State party’s further submission
6.1
On 9 November 2016, the State party submitted further observations on the
admissibility of the complaint. It reiterates its submission that the communication should be
found to be inadmissible for failure to exhaust domestic remedies and failure to substantiate
the claims for purposes of admissibility.
6.2
The State party reiterates its argument that it was, and remains, open to the author to
lodge an appeal with the Victorian Civil and Administrative Tribunal and to lodge a
complaint with the Mental Health Complaints Commissioner relating to his treatment order.
It notes that the author appears to have made two applications to the Supreme Court of
Victoria on uncertain legal grounds, and argues that the correct avenue of appeal, described
in its initial observations on the admissibility of the complaint, remains open to the author. It
argues that the author has failed to substantiate the assertion that recourse to the Mental
Health Tribunal, the Victorian Civil and Administrative Tribunal or the Commissioner would
be unreasonably prolonged or ineffective.
B.
Committee’s consideration of admissibility
7.1
Before considering any claim contained in a communication, the Committee must
decide, in accordance with article 2 of the Optional Protocol and rule 65 of its rules of
procedure, whether the communication is admissible under the Optional Protocol.
7.2 The Committee has ascertained, as required under article 2 (c) of the Optional Protocol,
that the same matter has not already been examined by the Committee, and has not been and
is not being examined under another procedure of international investigation or settlement.
7.3
The Committee notes the State party’s submission that victim status has not been
established under the Optional Protocol on behalf of the author, as it has not been established
that the author authorized his father and his counsel to bring the complaint on his behalf
before the Committee. The Committee notes that the author subsequently confirmed, in a
statement signed by him on 31 July 2016, that he authorized his father and counsel to submit
the complaint on his behalf to the Committee. The Committee therefore considers that it is
not precluded under article 1 (1) of the Optional Protocol from considering the present
communication.
7.4
The Committee further notes the State party’s submission that the author’s complaint
should be declared inadmissible under article 2 (d) of the Optional Protocol for failure to
exhaust domestic remedies. It notes the State party’s argument that a number of domestic
remedies were available to the author with respect to his claims, including: (a) seeking redress
from the Mental Health Tribunal, with an application to that Tribunal for revocation of the
inpatient treatment order or the order for treatment by electroconvulsive therapy; (b)
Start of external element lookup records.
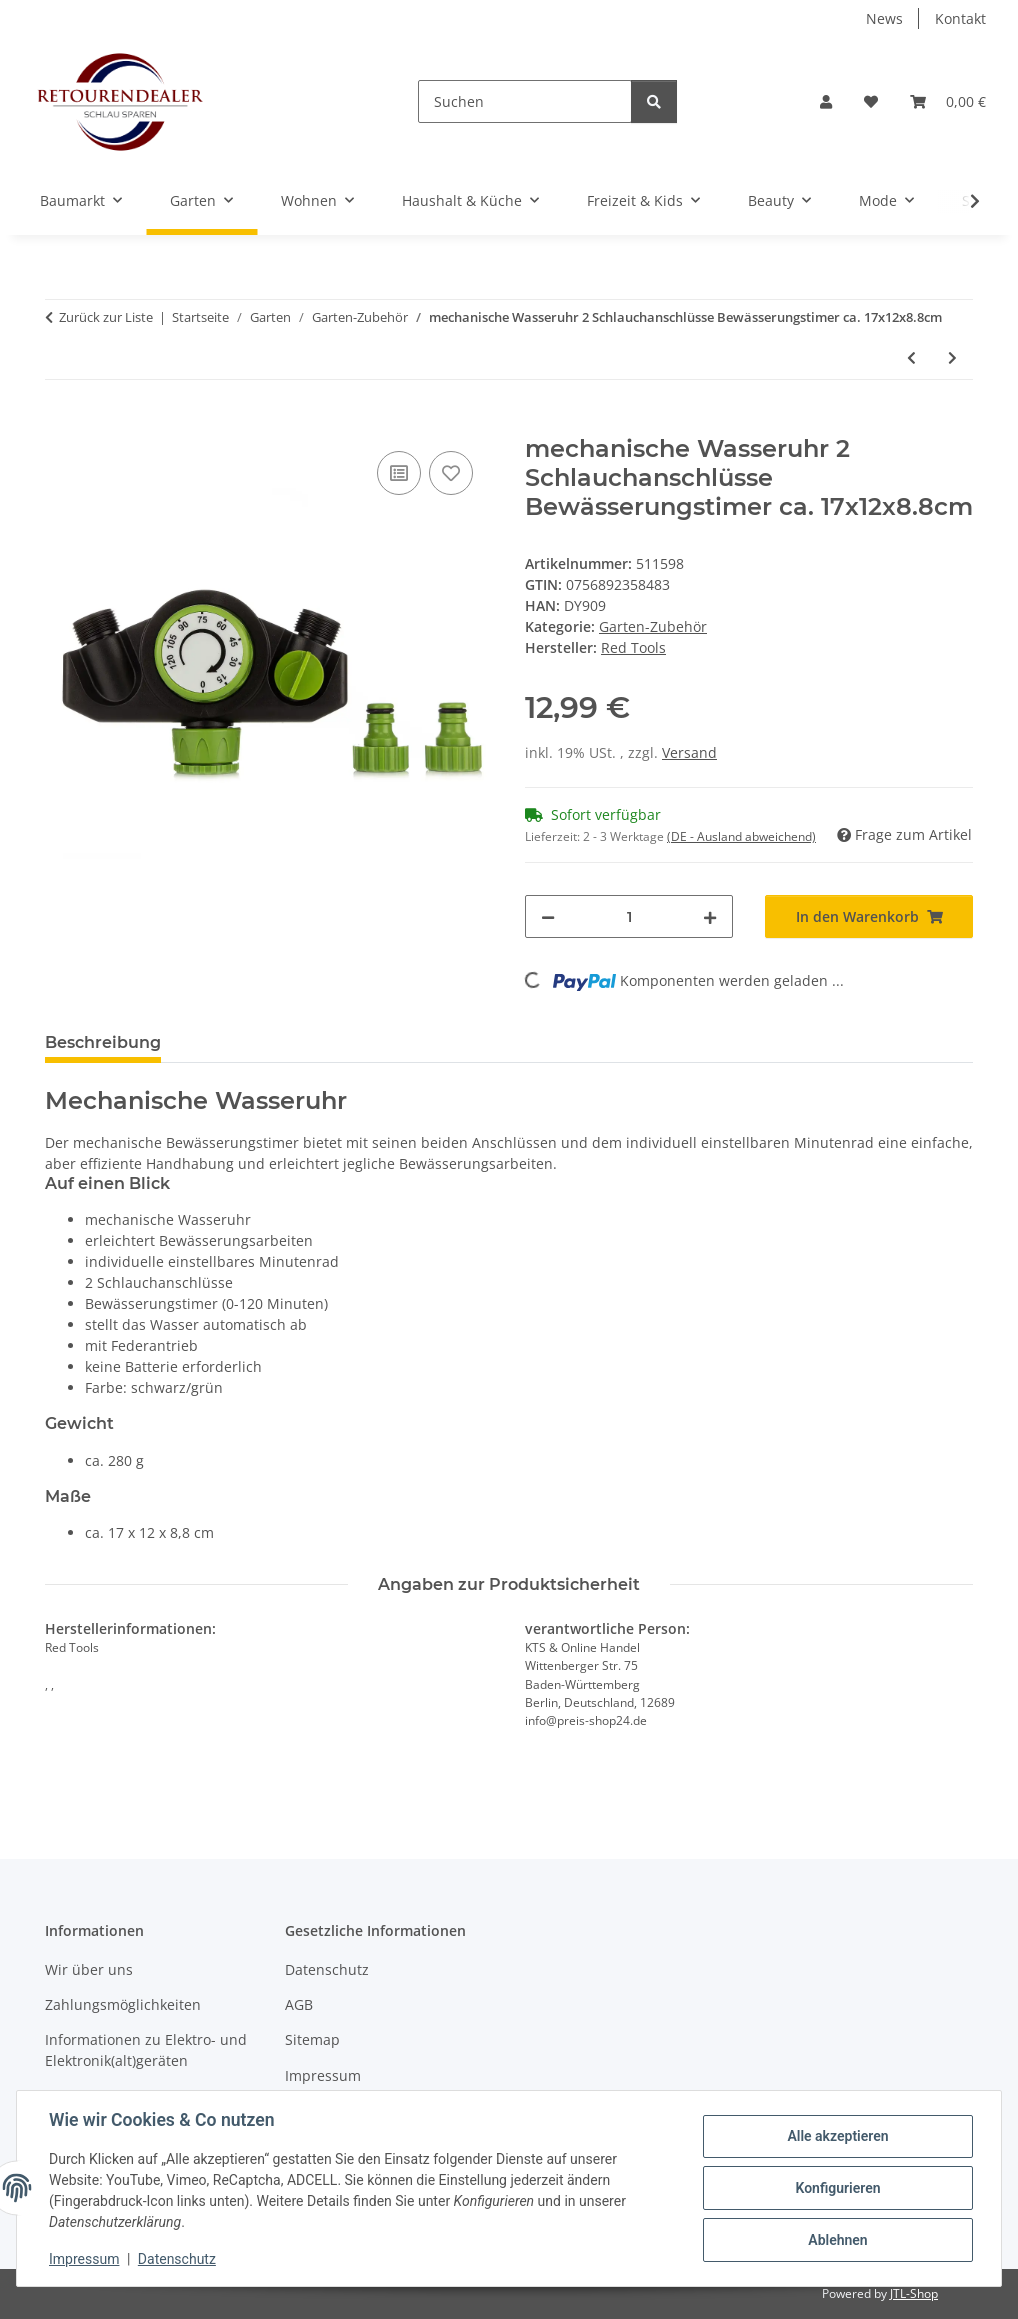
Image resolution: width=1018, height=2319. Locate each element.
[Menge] (629, 916)
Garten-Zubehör (653, 626)
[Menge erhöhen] (710, 916)
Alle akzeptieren (837, 2136)
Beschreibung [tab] (103, 1042)
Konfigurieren (837, 2188)
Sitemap (312, 2039)
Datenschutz (177, 2259)
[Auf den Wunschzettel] (451, 473)
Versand (689, 752)
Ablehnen (837, 2240)
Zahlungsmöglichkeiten (123, 2004)
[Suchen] (525, 101)
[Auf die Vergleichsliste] (399, 473)
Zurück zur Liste (106, 317)
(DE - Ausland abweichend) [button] (741, 836)
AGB (299, 2004)
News (884, 18)
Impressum (84, 2259)
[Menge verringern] (548, 916)
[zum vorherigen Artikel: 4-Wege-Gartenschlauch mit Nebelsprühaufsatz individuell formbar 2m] (911, 357)
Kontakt (960, 18)
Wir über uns (89, 1969)
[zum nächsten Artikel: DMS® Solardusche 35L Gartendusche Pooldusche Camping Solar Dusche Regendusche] (952, 357)
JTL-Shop (914, 2293)
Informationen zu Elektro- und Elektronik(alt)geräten (146, 2050)
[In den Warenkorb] (61, 424)
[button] (826, 101)
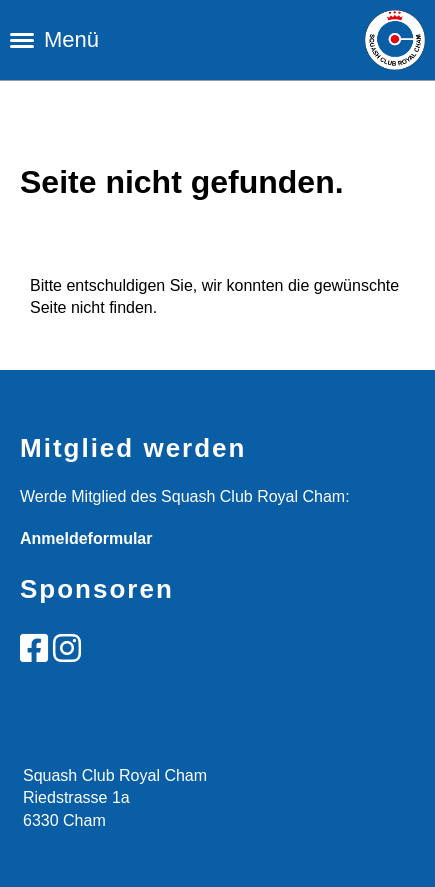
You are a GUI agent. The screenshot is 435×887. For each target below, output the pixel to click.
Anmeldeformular (86, 538)
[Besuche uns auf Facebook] (34, 649)
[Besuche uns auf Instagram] (67, 649)
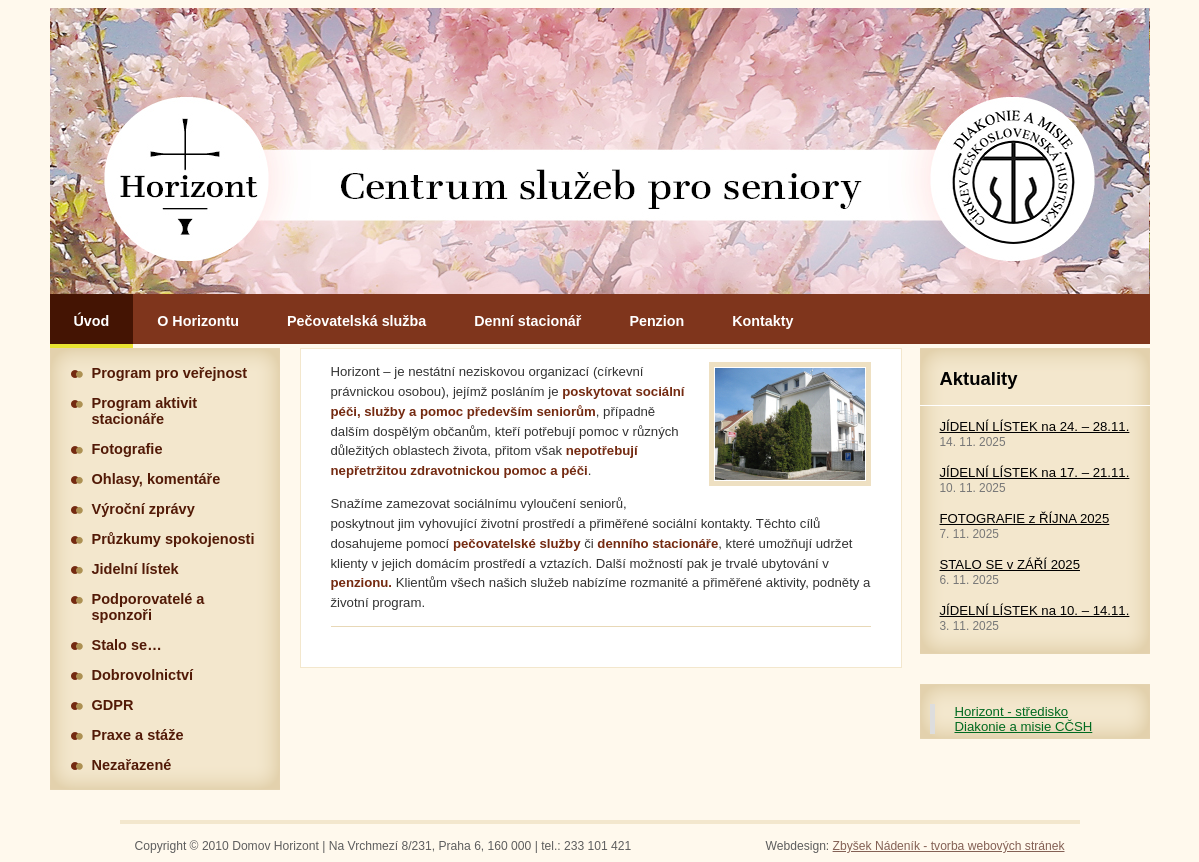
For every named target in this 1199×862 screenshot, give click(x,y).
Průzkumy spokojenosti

appealing any decisions made by the Mental Health Tribunal relating to the imposition,
revocation or continuance of the inpatient treatment order or the order for electroconvulsive
therapy to the Victorian Civil and Administrative Tribunal for a merits review; (c) appealing
any decision by the Victorian Civil and Administrative Tribunal to the Supreme Court of
Victoria on a question of law under section 148 of the Victorian Civil and Administrative
Tribunal Act 1998, or seeking a Supreme Court injunction or writ of mandamus; and (d)
lodging a complaint with the Mental Health Complaints Commissioner relating to his claims.